Teknikerler tarafından yapılan açıklamada: "İddiayı ortaya atan Dr. O.K'nın taciz ve tehdit nedeniyle kadın personelimizin talebine istinaden 27.03.2025 tarihli mahkemece verilmiş 3 ay uzaklaştırma kararı bulunuyor.

Nükleer Tıp Uzmanı Dr. O.K.
'TEKNİK OLARAK MÜMKÜN DEĞİL'
Olayın başlangıcı, bazı doktorlar hakkında alınan uzaklaştırma kararı sonrası bizim tarafımızdan yapılan şikayetlerdir" ifadelerine yer verildi.

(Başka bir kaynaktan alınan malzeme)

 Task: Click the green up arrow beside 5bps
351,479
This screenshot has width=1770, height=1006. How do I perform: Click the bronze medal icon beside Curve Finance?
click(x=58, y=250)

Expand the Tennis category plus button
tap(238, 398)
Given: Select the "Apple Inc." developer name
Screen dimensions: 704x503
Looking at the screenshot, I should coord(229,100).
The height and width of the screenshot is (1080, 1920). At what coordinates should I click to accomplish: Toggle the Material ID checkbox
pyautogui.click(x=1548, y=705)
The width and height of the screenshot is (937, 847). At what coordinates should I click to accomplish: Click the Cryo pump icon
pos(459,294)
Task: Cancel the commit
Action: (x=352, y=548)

Açıklamada, tiroid sintigrafisinde kullanılan radyoaktif maddenin miktarının cihazın ürettiği dozla sınırlı olduğu ve fazla doz verme ihtimalinin teknik olarak mümkün olmadığına dikkat çekildi. Açıklamanın sonunda teknikerler, bir yıl boyunca pratisyen hekim gözetiminde kamera kayıtları eşliğinde çalıştıklarını ve bu süreçte hiçbir usulsüzlük tespit edilmediğini vurguladı.

BAKANLIK AÇIKLAMASINA VURGU YAPILDI
Sağlık Bakanlığı'nın Muğla'daki Nükleer Tıp Merkezi'nde hastalara fazla dozda radyoaktif madde verildiği iddialarına ilişkin açıklamasına da atıfta bulunulan açıklamada, "Bakanlığın 'Sağlıklı Çözüm' sayfasından yapılan açıklamada, söz konusu iddiaların ciddiyetle ele alındığı ve sürecin Bakanlık müfettişleri tarafından yürütülen disiplin ve denetim soruşturmaları kapsamında değerlendirildiği belirtildi. Konunun sağlık hizmetlerine özgü tıbbi ve mesleki boyutlar taşıdığı vurgulanarak, yetkin akademik uzmanlardan oluşan bilirkişi komisyonunun gerekli değerlendirmeleri titizlikle gerçekleştirdiği ifade edildi. Yapılan incelemeler sonucunda, hasta mağduriyetine yönelik olumsuz bir bulgu tespit edilmediği kaydedildi" ifadelerine yer verildi.